Generation and distribution companies in the country have asked for more time and patience from Nigerians to improve electricity supply. Their plea came as they identified weak transmission network as a major hindrance in the attainment of the 10,000 megawatts target set by President Muhammadu Buhari to be achieved in 2019.
The Executive Director, Association of Nigerian Electricity Distributors, ANED, Mr. Sunday Oduntan, believes the President’s target is achievable, even though it was targeted at the twilight of this administration.
According to him, “It has nothing to do with the tenure ending in 2019. It is the timeline which it can be achieved. It shows that the government will be constructing new transmission and distribution networks. It is about improvement in the value chain. “I am not pessimistic about it. We must remember that it was in public hands, now, it is under private hands.
“The scenario is different; and the environment is also different.

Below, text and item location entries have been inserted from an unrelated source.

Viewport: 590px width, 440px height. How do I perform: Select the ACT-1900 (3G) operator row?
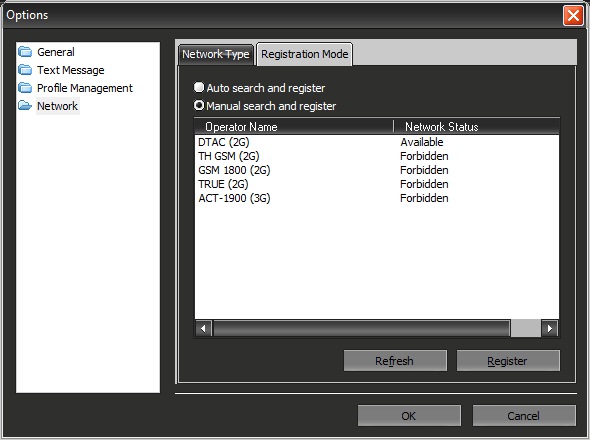pyautogui.click(x=377, y=198)

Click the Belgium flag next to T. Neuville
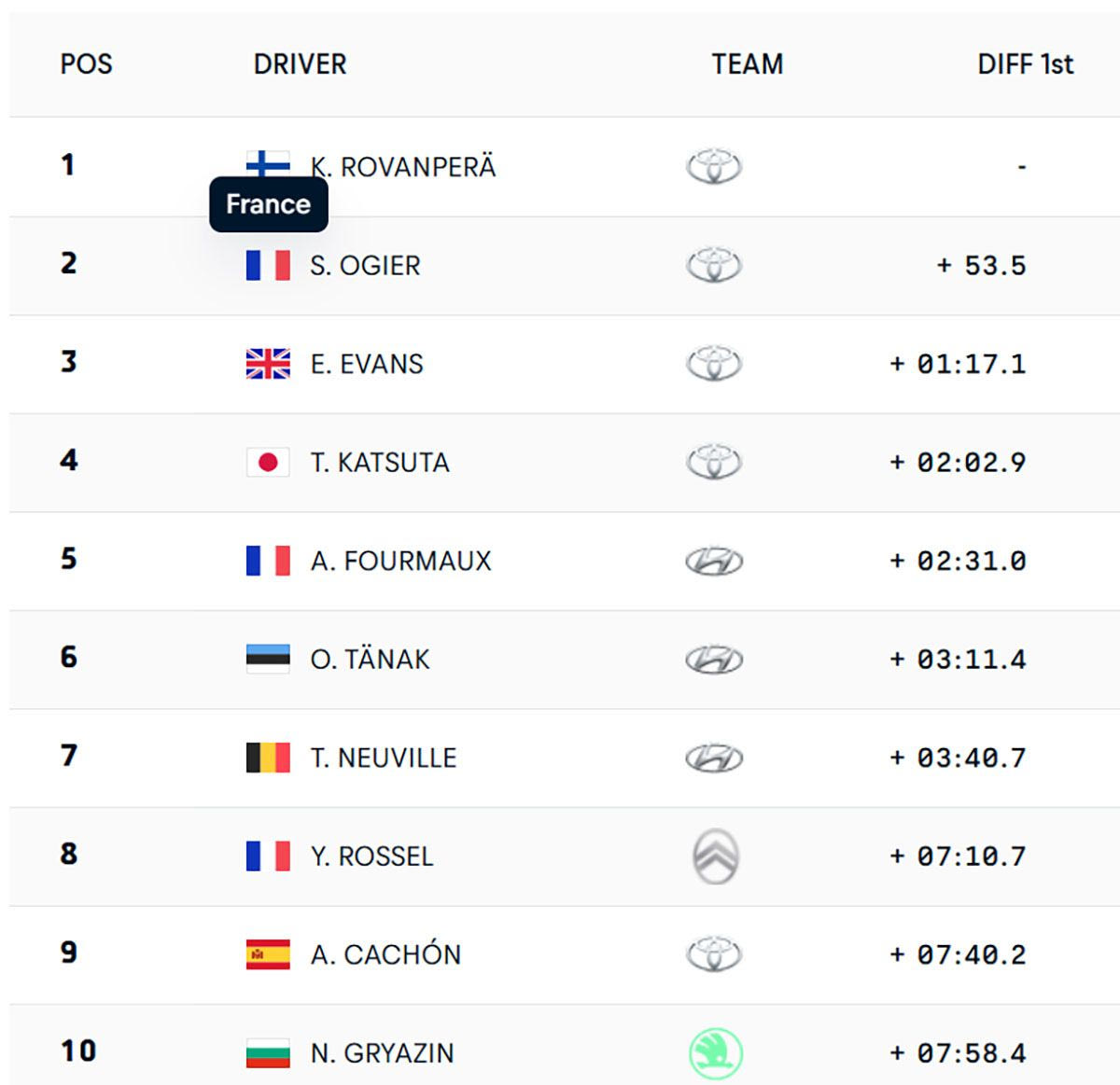pos(268,758)

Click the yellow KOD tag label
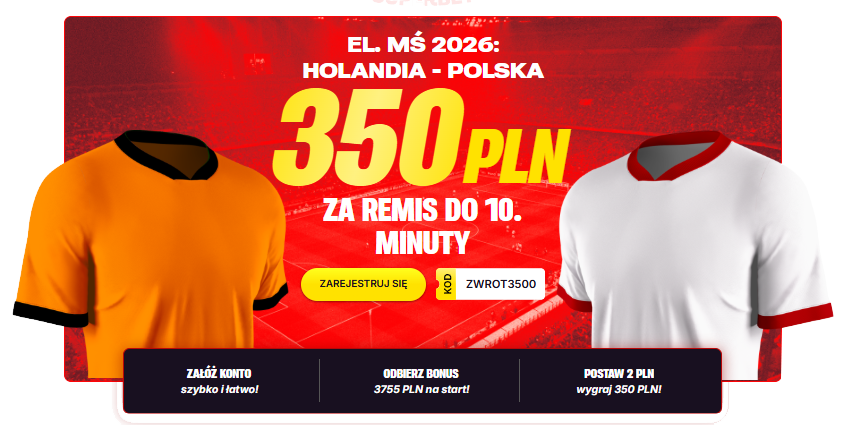(447, 284)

There is determination by the new owners to improve so as have return on investments unlike in the past when vested interests subverted government’s plans to improve the situation.”

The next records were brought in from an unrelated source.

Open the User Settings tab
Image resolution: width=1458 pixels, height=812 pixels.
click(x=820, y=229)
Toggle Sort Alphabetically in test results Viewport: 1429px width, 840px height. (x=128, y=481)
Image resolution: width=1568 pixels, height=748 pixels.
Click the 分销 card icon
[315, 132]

The Chief Executive Officer, CEO, Enugu Electricity Distribution Company, Mr. Robert Dickerman, believes that for government to achieve its target, “there must be new capital to pay for new generation.”
However, the Group Chief Executive Officer, Forte Oil Plc, owners of Geregu Power plant, Mr. Akin Akinfemiwa, said that weak transmission network has been affecting the generating capacity of the plant.
“It does affect us because everybody has to go through the control centre where the power that is generated is been shared. Without doubt, there is urgent need to upgrade the transmission infrastructure in Nigeria, to be able to cope with the level of generation that is being anticipated or even being generated at the moment.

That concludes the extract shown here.